# Tabular-Only Approach

In [7]:
import pandas as pd
import numpy as np
from sklearn.model_selection import train_test_split, cross_val_score
from sklearn.preprocessing import StandardScaler, OneHotEncoder
from sklearn.compose import ColumnTransformer
from sklearn.pipeline import Pipeline
from sklearn.ensemble import RandomForestRegressor
import xgboost as xgb
import lightgbm as lgb

In [12]:
# Load the dataset
train_df = pd.read_csv('train.csv')
test_df = pd.read_csv('test.csv')

# Drop rows with missing performance_score (target)
train_df = train_df.dropna(subset=['performance_score'])

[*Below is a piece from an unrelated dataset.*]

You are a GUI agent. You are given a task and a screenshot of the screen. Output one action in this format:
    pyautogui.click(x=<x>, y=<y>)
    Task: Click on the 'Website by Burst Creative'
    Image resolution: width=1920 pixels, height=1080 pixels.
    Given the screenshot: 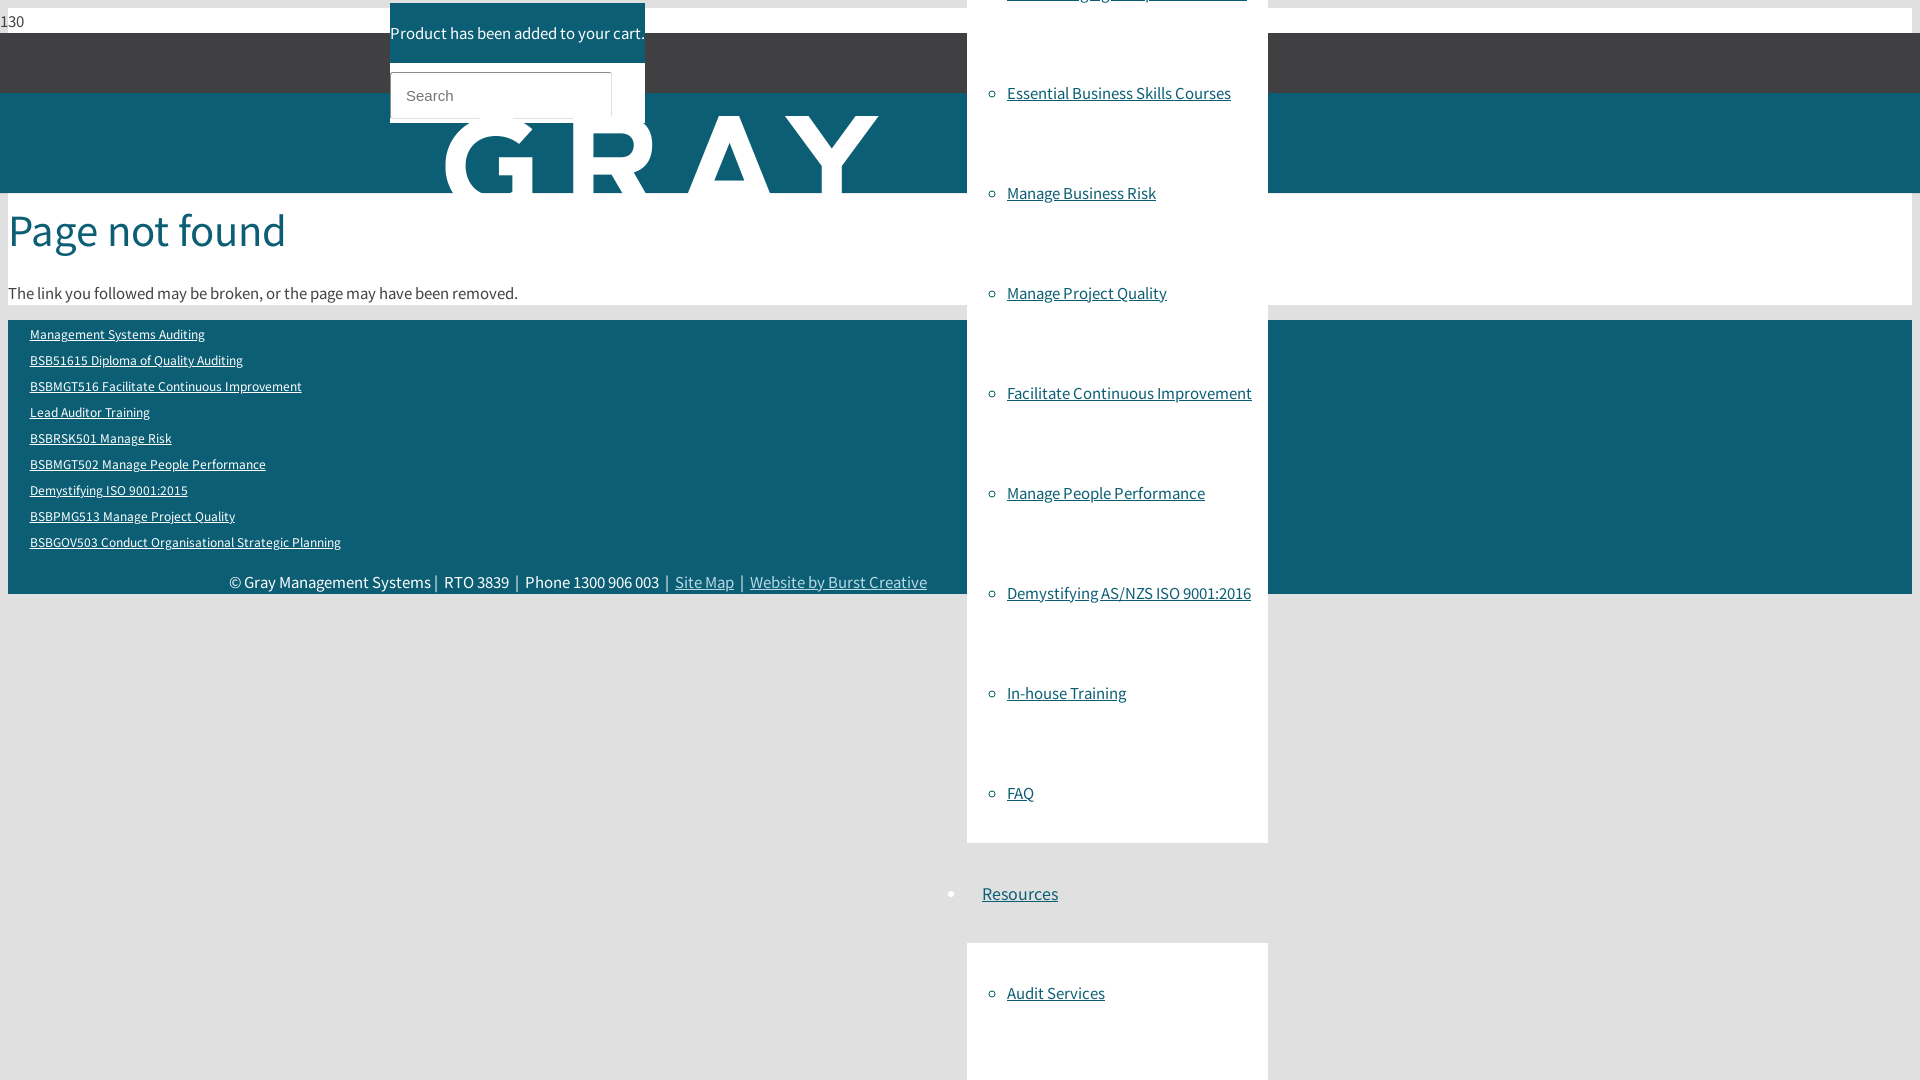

# Define features and target
X = train_df.drop(columns=['performance_score'])
y = train_df['performance_score']

In [13]:
# Identify column types
numerical_cols = X.select_dtypes(include=['int64', 'float64']).columns.tolist()
categorical_cols = X.select_dtypes(include=['object']).columns.tolist()

# Preprocessing pipeline
preprocessor = ColumnTransformer([
    ('num', StandardScaler(), numerical_cols),
    ('cat', OneHotEncoder(handle_unknown='ignore'), categorical_cols)
])

# Model training function
def train_model(model, X, y):
    pipeline = Pipeline([
        ('preprocessor', preprocessor),
        ('model', model)
    ])
    scores = cross_val_score(pipeline, X, y, cv=5, scoring='neg_mean_squared_error')
    print(f'Model: {model.__class__.__name__}, RMSE: {np.sqrt(-scores.mean())}')
    return pipeline.fit(X, y)

# Train models
rf_model = train_model(RandomForestRegressor(n_estimators=100, random_state=42), X, y)
# xgb_model = train_model(xgb.XGBRegressor(n_estimators=100, random_state=42), X, y)
# lgb_model = train_model(lgb.LGBMRegressor(n_estimators=100, random_state=42), X, y)

# Predict on test data
def predict_and_save(model, test_df, filename):
    predictions = model.predict(test_df)
    submission = pd.DataFrame({'id': test_df['id'], 'performance_score': predictions})
    submission.to_csv(filename, index=False)

Model: RandomForestRegressor, RMSE: 3.4807728142083576


In [None]:
predict_and_save(rf_model, test_df, 'submission_rf.csv')
# predict_and_save(xgb_model, test_df, 'submission_xgb.csv')
# predict_and_save(lgb_model, test_df, 'submission_lgb.csv')